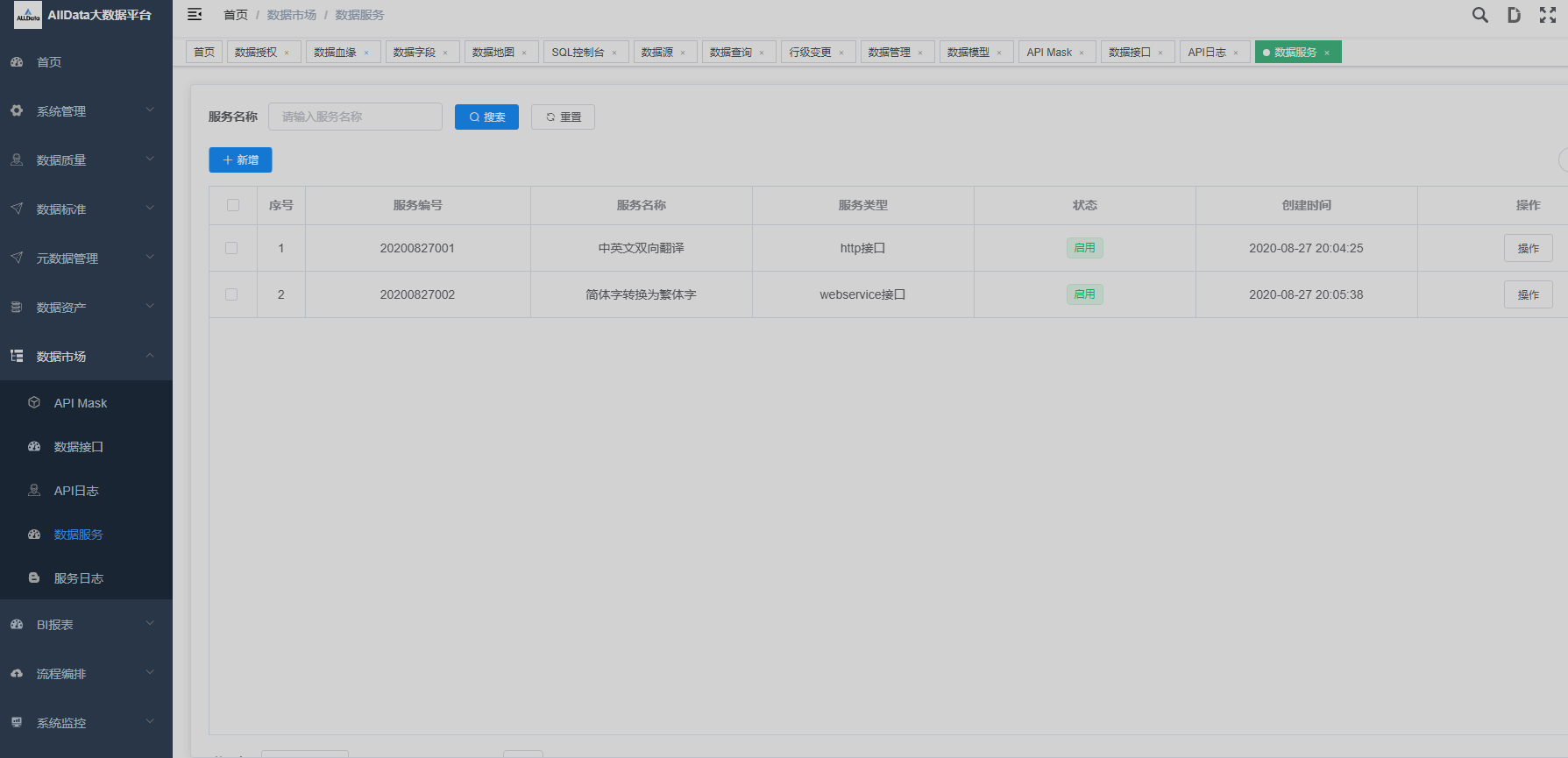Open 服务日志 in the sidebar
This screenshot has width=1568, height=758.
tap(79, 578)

----------

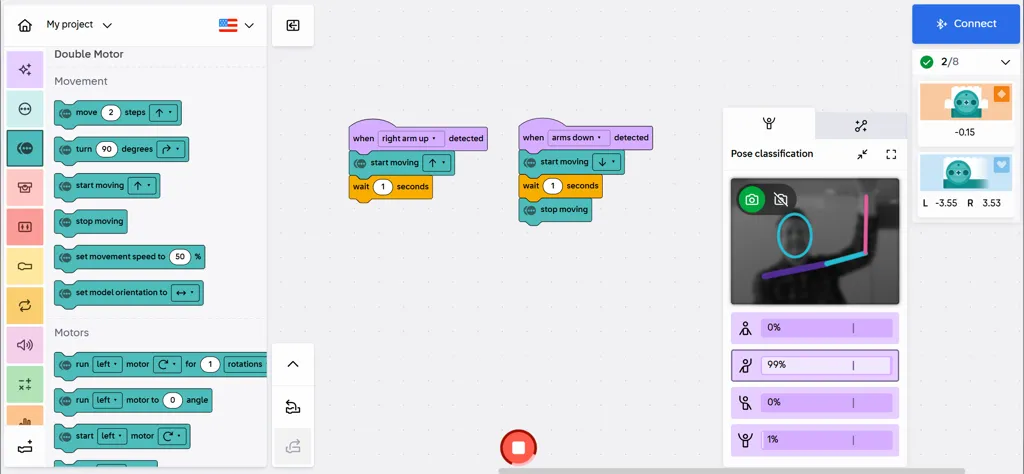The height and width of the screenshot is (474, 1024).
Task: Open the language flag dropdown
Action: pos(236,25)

----------

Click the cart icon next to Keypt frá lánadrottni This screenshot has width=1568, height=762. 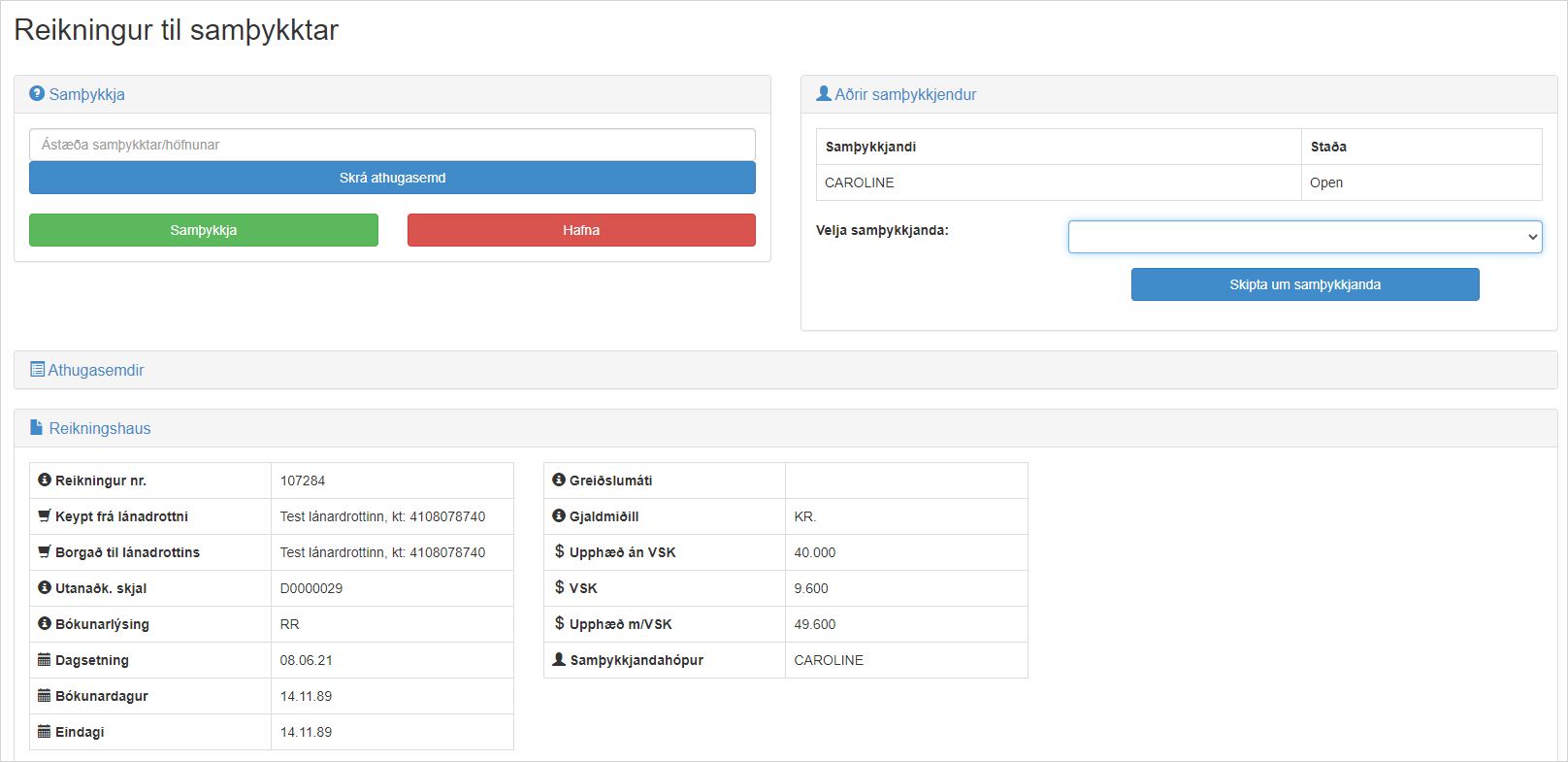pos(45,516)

----------

Rename "sidebar" to "navigation panel" in the rows, starting with the line containing "Open 服务日志 in the sidebar" and going on through the line containing "tap(79, 578)", and give only those lines back with nothing else changed. Leave the pictures out of the result.

> _RESULT BELOW_:
Open 服务日志 in the navigation panel
This screenshot has width=1568, height=758.
tap(79, 578)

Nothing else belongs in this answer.